As for a refund only the most expensive Eurostar tickets are refundable so odds are the OP can't get a refund and travel insurances don't have coverage for "the bride forgot"

sharknad0 · 14/07/2016 10:16

what's the phone signal like if you have an emergency?

Grin

we are talking about rural France, not the middle of the desert. It might be quiet, but it's still a civilised country.

gingerboy1912 · 14/07/2016 10:18

Yanbu unless it was close family I wouldn't bother going if it were me.

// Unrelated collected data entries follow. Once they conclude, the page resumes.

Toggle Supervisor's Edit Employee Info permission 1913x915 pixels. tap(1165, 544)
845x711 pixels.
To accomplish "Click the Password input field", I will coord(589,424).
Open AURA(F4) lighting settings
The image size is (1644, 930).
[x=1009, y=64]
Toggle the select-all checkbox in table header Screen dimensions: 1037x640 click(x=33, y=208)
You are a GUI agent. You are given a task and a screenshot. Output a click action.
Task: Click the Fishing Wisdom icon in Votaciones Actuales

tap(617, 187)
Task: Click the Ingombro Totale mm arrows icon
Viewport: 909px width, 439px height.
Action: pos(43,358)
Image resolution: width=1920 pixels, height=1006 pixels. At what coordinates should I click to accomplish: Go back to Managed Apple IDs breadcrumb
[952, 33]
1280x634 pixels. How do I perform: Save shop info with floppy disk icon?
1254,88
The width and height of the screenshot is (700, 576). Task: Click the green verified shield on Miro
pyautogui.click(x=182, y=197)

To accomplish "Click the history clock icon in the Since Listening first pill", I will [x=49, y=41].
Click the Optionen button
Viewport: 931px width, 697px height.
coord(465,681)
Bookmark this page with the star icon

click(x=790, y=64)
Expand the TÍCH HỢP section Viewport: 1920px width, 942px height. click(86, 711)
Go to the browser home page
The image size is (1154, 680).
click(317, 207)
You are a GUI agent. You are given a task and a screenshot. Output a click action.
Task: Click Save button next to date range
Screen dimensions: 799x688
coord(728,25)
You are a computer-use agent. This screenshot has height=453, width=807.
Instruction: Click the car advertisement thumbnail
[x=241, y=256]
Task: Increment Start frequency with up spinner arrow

In the past I've bent over backwards to join hen dos and helped with wedding prep and attending weddings far from home(still in the uk though) and half the time the bride and groom aren't bothered or at all thankful that you spent a huge sum of money and had to take annual leave from work, organise childcare or care for your pets etc. You end up just being one of many attending their special day. We even got told by one groom "oh hello I forgot we invited you"Confused

icanteven · 14/07/2016 10:21

Our wedding was rural. Handy enough for one branch of the family, who all knew that part of the country well, but it might as well have been Timbuktu for the city/overseas guests, esp. as wedding and reception were in two separate (rural) locations. 15 mins if you knew where you were going but you'd be guaranteed to get lost otherwise, and we didn't want any phone calls saying "We can't see the sign. We're on the Galway road, though." (wedding nowhere near Galway).

So we organised a coach to take all our guests from a breakfast reception in our city to the wedding, on to the venue, and then home to the original city the next afternoon. It would have been utterly unreasonable to expect people to manage all that on their own, esp. if they weren't familiar with roads etc.

YANBU to be annoyed at bride for implying that all the logistics had been taken care of and then just not doing any of it.

rubybleu · 14/07/2016 10:33

We're in London, wedding is rural France. It's on the fiancé family's farm and I don't begrudge the location one bit, it will be absolutely lovely. She is a dear old friend.

What I'm annoyed about is being recommended to stay in a particular city near the TGV station on the basis that guests will be picked up & dropped off! So now I've got to sort a car and parking for said hire car overnight when we could have stayed closer to the wedding venue.